While I was in college, I developed learning strategies that worked great for me. Once I got into the working world, I discovered that I needed to rely on a range of learning styles to interact effectively with my boss and the people I supervise.

When I started as a Social Media Intern, one of my first tasks was to create reports for my boss. I used the skills I built in college to organize and write reports. Then I’d e-mail them to my boss, and when she had questions I’d refer her to the report that I wrote. I discovered very quickly that this wasn’t working for her. She wanted me to boil down the information in the report so it fit onto a sticky note, and to give her answers myself when she had questions. I basically had to adapt to her learning style and get out of my comfort zone. Instead of writing and submitting reports like I had been, I needed to summarize information and be prepared to provide verbal answers on the spot.
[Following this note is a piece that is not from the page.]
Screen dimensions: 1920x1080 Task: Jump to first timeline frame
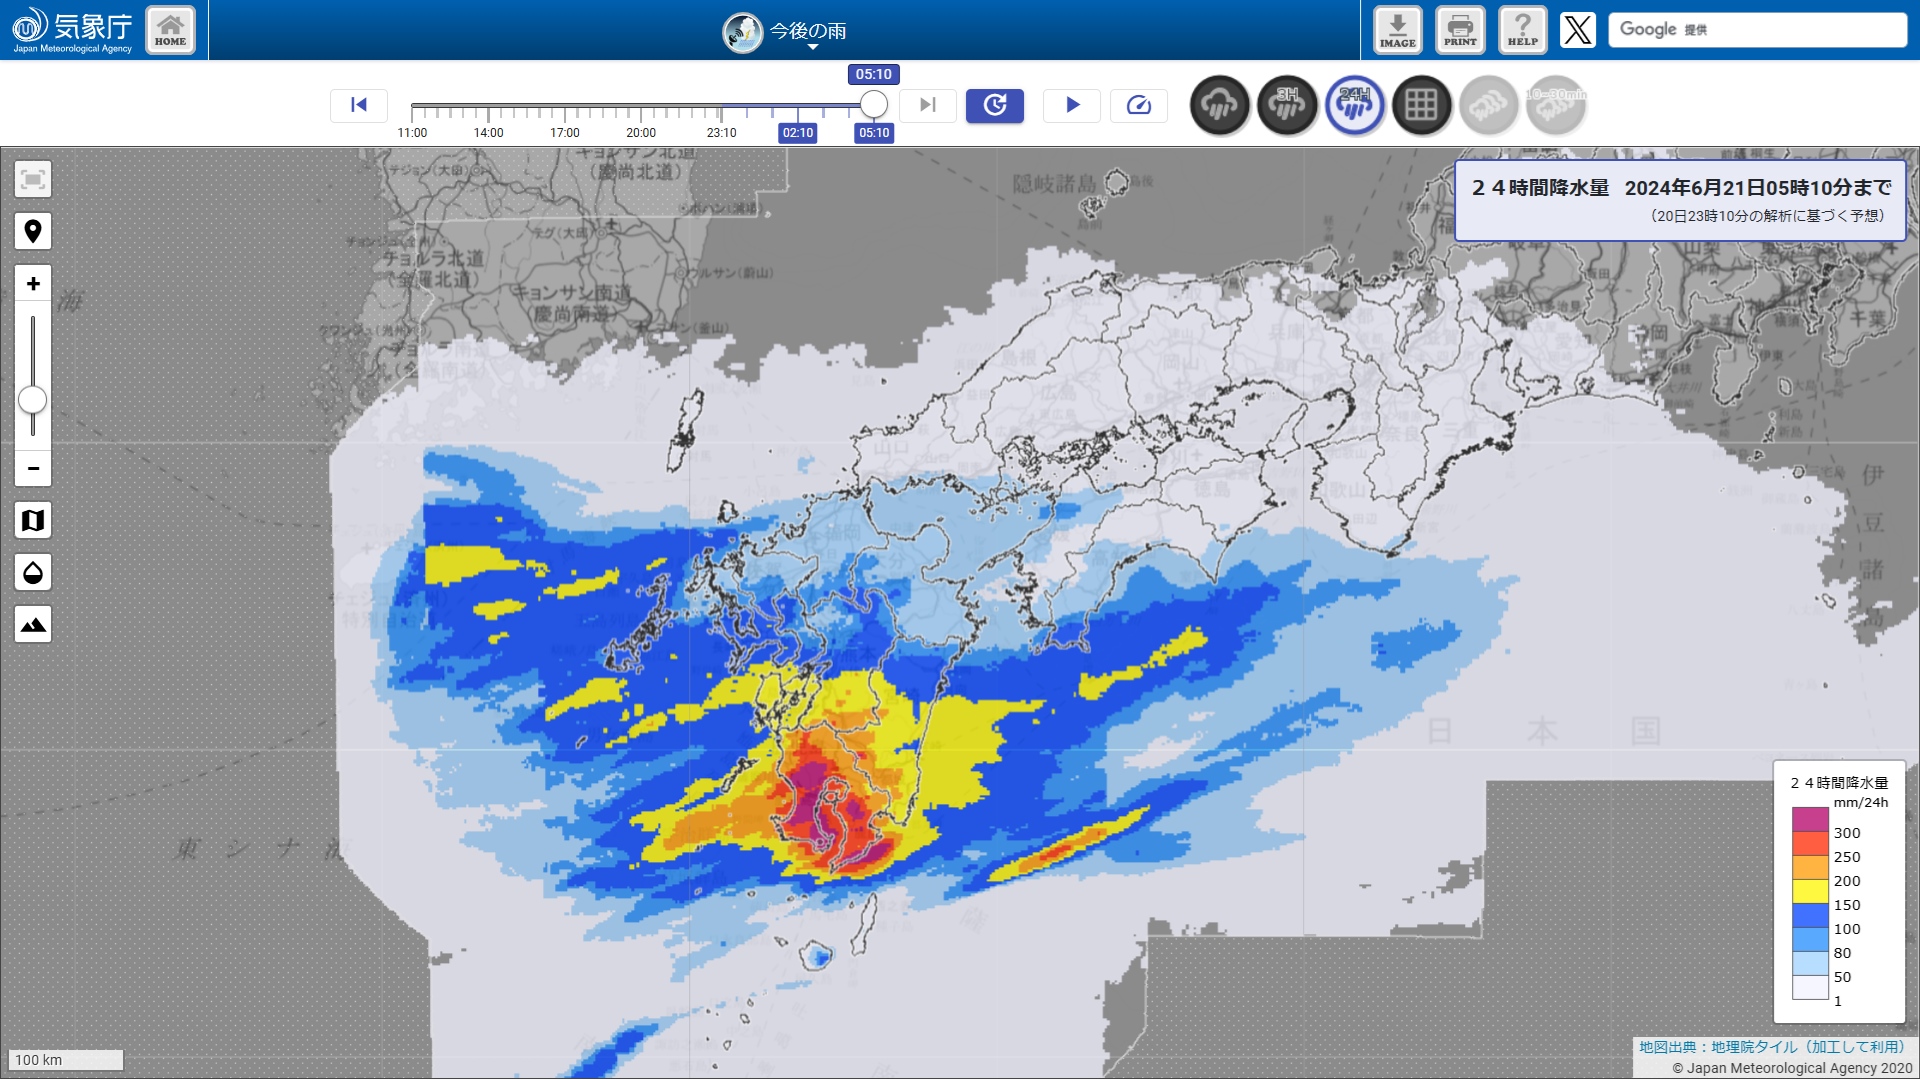(x=359, y=105)
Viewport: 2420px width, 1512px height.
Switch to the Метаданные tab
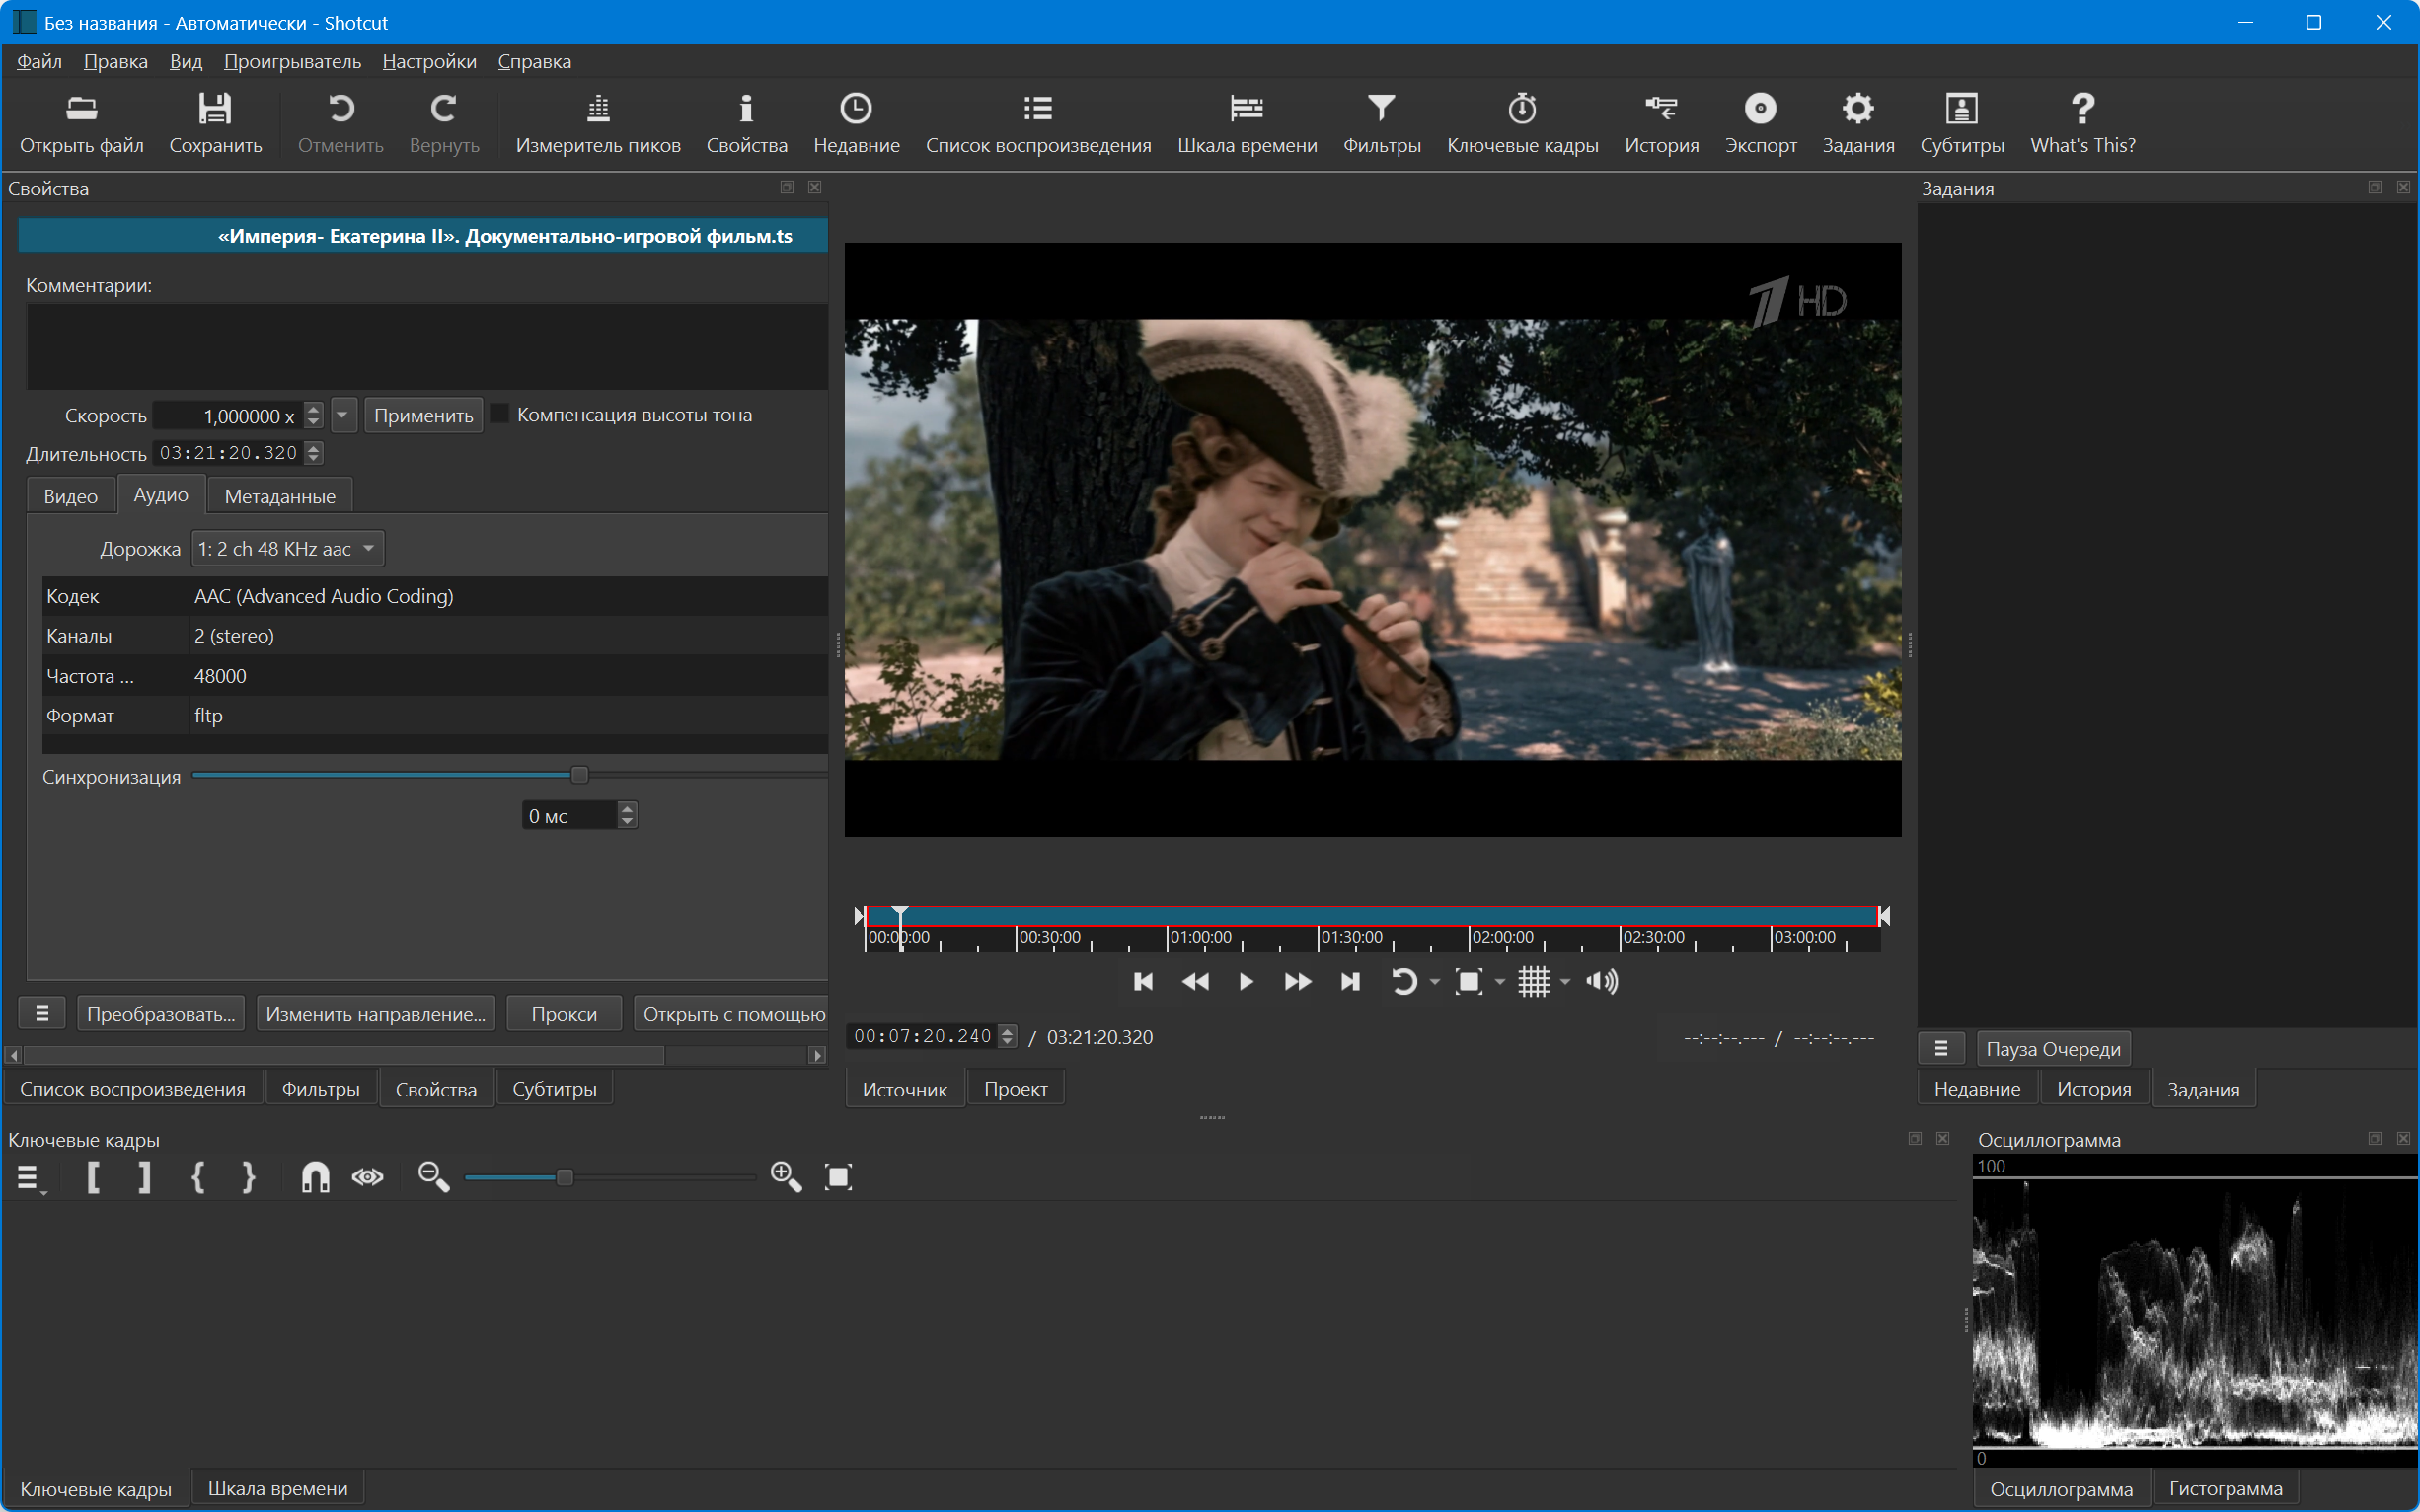point(279,496)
After ten months on the job, I was promoted to Social Media Manager. When this happened, I had to find ways to communicate effectively with the whole team I supervise. I regularly send out information to my team members about what we need to get done that week. I quickly discovered that one of my team members is an Aural learner — I need to tell him what I expect face-to-face. If I send it in an e-mail, it won’t get done, but if I take a moment to discuss things verbally, he does great work. Using different learning styles and adapting to the styles of others has been critical to my success.

YOUR TURN: Have you ever had to adopt an unfamiliar learning strategy to work more effectively with a boss, a coworker, or an employee? If so, which strategy? What was the outcome?